- [Supplied material]:
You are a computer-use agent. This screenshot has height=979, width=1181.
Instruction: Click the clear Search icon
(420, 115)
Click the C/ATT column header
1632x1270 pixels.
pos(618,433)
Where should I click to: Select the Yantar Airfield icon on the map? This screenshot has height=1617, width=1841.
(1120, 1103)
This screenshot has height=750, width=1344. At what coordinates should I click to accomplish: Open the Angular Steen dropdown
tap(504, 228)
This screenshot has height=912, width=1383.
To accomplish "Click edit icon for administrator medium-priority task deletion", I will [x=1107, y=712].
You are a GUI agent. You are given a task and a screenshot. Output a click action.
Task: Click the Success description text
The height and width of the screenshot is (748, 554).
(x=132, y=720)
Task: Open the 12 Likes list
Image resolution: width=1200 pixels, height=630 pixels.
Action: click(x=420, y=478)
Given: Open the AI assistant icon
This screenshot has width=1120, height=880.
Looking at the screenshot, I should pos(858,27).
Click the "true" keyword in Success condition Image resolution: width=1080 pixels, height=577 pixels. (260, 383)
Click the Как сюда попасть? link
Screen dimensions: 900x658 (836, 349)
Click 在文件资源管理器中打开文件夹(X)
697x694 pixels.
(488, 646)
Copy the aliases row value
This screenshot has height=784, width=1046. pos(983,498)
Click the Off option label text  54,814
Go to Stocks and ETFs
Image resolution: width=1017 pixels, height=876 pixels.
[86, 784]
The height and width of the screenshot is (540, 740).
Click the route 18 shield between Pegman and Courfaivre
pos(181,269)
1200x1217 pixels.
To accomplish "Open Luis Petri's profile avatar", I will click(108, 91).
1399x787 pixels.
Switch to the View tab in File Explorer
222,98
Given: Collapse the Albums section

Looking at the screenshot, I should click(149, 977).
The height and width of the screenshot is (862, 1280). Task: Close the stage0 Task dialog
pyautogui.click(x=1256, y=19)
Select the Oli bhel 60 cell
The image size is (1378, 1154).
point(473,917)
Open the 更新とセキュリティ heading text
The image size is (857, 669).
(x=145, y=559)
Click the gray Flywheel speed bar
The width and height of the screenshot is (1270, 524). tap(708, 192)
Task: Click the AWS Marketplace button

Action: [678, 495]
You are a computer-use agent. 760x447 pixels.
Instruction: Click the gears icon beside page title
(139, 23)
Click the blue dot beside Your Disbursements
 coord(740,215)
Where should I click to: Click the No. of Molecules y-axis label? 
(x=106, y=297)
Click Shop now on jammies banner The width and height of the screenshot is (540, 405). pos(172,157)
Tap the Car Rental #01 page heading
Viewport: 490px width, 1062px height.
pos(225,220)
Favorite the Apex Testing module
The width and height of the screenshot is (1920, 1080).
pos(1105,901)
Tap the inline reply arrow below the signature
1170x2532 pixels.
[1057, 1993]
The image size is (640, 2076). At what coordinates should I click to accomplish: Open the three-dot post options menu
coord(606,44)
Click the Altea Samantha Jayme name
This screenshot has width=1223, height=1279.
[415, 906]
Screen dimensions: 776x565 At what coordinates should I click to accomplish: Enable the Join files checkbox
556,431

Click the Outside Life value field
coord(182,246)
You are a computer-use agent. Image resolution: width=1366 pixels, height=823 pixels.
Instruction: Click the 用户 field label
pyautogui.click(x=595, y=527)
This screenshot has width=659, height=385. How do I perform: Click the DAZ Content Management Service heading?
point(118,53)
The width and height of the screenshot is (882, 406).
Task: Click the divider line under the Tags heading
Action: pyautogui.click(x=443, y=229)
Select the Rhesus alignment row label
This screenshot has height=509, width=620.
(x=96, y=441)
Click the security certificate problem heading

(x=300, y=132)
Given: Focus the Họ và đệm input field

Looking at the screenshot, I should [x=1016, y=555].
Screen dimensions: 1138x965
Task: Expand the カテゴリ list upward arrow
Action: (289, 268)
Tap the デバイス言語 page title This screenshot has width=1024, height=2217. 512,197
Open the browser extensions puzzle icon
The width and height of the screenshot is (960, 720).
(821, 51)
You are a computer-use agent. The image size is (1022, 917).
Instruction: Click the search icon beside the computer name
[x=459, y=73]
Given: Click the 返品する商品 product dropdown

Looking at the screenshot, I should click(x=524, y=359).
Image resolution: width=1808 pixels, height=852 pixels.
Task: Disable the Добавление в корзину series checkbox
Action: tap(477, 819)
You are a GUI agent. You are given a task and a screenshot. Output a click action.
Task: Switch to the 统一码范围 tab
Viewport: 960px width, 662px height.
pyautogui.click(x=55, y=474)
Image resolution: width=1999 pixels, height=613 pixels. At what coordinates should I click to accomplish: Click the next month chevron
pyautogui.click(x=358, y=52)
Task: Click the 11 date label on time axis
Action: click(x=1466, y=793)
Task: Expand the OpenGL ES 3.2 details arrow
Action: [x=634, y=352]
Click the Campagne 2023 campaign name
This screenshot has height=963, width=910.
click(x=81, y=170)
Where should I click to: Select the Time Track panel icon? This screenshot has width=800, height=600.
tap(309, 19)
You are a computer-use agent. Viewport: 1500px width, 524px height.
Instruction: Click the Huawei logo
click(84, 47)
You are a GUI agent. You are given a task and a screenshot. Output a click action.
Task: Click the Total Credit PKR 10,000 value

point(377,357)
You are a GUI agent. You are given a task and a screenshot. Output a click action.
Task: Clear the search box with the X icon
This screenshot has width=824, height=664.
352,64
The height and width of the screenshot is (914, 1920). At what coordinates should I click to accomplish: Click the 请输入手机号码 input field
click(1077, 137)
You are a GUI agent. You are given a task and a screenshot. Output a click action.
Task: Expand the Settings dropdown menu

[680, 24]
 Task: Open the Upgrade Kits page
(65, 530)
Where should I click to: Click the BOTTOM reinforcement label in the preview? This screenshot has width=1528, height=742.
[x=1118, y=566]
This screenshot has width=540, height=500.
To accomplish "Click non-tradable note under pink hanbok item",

- [The problem]:
Output all of the data exactly.

- [Response area]:
You are a computer-use agent. This screenshot has height=979, width=1181.
Instruction: Click the clear Search icon
(420, 115)
Click the C/ATT column header
1632x1270 pixels.
pos(618,433)
Where should I click to: Select the Yantar Airfield icon on the map? This screenshot has height=1617, width=1841.
(1120, 1103)
This screenshot has height=750, width=1344. At what coordinates should I click to accomplish: Open the Angular Steen dropdown
tap(504, 228)
This screenshot has height=912, width=1383.
To accomplish "Click edit icon for administrator medium-priority task deletion", I will [x=1107, y=712].
You are a GUI agent. You are given a task and a screenshot. Output a click action.
Task: Click the Success description text
The height and width of the screenshot is (748, 554).
(x=132, y=720)
Task: Open the 12 Likes list
Image resolution: width=1200 pixels, height=630 pixels.
Action: click(x=420, y=478)
Given: Open the AI assistant icon
This screenshot has width=1120, height=880.
Looking at the screenshot, I should pos(858,27).
Click the "true" keyword in Success condition Image resolution: width=1080 pixels, height=577 pixels. (260, 383)
Click the Как сюда попасть? link
Screen dimensions: 900x658 (836, 349)
Click 在文件资源管理器中打开文件夹(X)
697x694 pixels.
(488, 646)
Copy the aliases row value
This screenshot has height=784, width=1046. pos(983,498)
Click the Off option label text  54,814
Go to Stocks and ETFs
Image resolution: width=1017 pixels, height=876 pixels.
[86, 784]
The height and width of the screenshot is (540, 740).
Click the route 18 shield between Pegman and Courfaivre
pos(181,269)
1200x1217 pixels.
To accomplish "Open Luis Petri's profile avatar", I will click(108, 91).
1399x787 pixels.
Switch to the View tab in File Explorer
222,98
Given: Collapse the Albums section

Looking at the screenshot, I should click(149, 977).
The height and width of the screenshot is (862, 1280). Task: Close the stage0 Task dialog
pyautogui.click(x=1256, y=19)
Select the Oli bhel 60 cell
The image size is (1378, 1154).
point(473,917)
Open the 更新とセキュリティ heading text
The image size is (857, 669).
(x=145, y=559)
Click the gray Flywheel speed bar
The width and height of the screenshot is (1270, 524). tap(708, 192)
Task: Click the AWS Marketplace button

Action: [678, 495]
You are a computer-use agent. 760x447 pixels.
Instruction: Click the gears icon beside page title
(139, 23)
Click the blue dot beside Your Disbursements
 coord(740,215)
Where should I click to: Click the No. of Molecules y-axis label? 
(x=106, y=297)
Click Shop now on jammies banner The width and height of the screenshot is (540, 405). pos(172,157)
Tap the Car Rental #01 page heading
Viewport: 490px width, 1062px height.
pos(225,220)
Favorite the Apex Testing module
The width and height of the screenshot is (1920, 1080).
pos(1105,901)
Tap the inline reply arrow below the signature
1170x2532 pixels.
[1057, 1993]
The image size is (640, 2076). At what coordinates should I click to accomplish: Open the three-dot post options menu
coord(606,44)
Click the Altea Samantha Jayme name
This screenshot has width=1223, height=1279.
[415, 906]
Screen dimensions: 776x565 At what coordinates should I click to accomplish: Enable the Join files checkbox
556,431

Click the Outside Life value field
coord(182,246)
You are a computer-use agent. Image resolution: width=1366 pixels, height=823 pixels.
Instruction: Click the 用户 field label
pyautogui.click(x=595, y=527)
This screenshot has width=659, height=385. How do I perform: Click the DAZ Content Management Service heading?
point(118,53)
The width and height of the screenshot is (882, 406).
Task: Click the divider line under the Tags heading
Action: pyautogui.click(x=443, y=229)
Select the Rhesus alignment row label
This screenshot has height=509, width=620.
(x=96, y=441)
Click the security certificate problem heading

(x=300, y=132)
Given: Focus the Họ và đệm input field

Looking at the screenshot, I should [x=1016, y=555].
Screen dimensions: 1138x965
Task: Expand the カテゴリ list upward arrow
Action: (289, 268)
Tap the デバイス言語 page title This screenshot has width=1024, height=2217. 512,197
Open the browser extensions puzzle icon
The width and height of the screenshot is (960, 720).
(821, 51)
You are a computer-use agent. The image size is (1022, 917).
Instruction: Click the search icon beside the computer name
[x=459, y=73]
Given: Click the 返品する商品 product dropdown

Looking at the screenshot, I should click(x=524, y=359).
Image resolution: width=1808 pixels, height=852 pixels.
Task: Disable the Добавление в корзину series checkbox
Action: tap(477, 819)
You are a GUI agent. You are given a task and a screenshot. Output a click action.
Task: Switch to the 统一码范围 tab
Viewport: 960px width, 662px height.
pyautogui.click(x=55, y=474)
Image resolution: width=1999 pixels, height=613 pixels. At what coordinates should I click to accomplish: Click the next month chevron
pyautogui.click(x=358, y=52)
Task: Click the 11 date label on time axis
Action: click(x=1466, y=793)
Task: Expand the OpenGL ES 3.2 details arrow
Action: [x=634, y=352]
Click the Campagne 2023 campaign name
This screenshot has height=963, width=910.
click(x=81, y=170)
Where should I click to: Select the Time Track panel icon? This screenshot has width=800, height=600.
tap(309, 19)
You are a computer-use agent. Viewport: 1500px width, 524px height.
Instruction: Click the Huawei logo
click(84, 47)
You are a GUI agent. You are given a task and a screenshot. Output a click action.
Task: Click the Total Credit PKR 10,000 value

point(377,357)
You are a GUI agent. You are given a task and a screenshot. Output a click action.
Task: Clear the search box with the X icon
This screenshot has width=824, height=664.
352,64
The height and width of the screenshot is (914, 1920). At what coordinates should I click to accomplish: Click the 请输入手机号码 input field
click(1077, 137)
You are a GUI agent. You are given a task and a screenshot. Output a click action.
Task: Expand the Settings dropdown menu

[680, 24]
 Task: Open the Upgrade Kits page
(65, 530)
Where should I click to: Click the BOTTOM reinforcement label in the preview? This screenshot has width=1528, height=742.
[x=1118, y=566]
This screenshot has width=540, height=500.
To accomplish "Click non-tradable note under pink hanbok item",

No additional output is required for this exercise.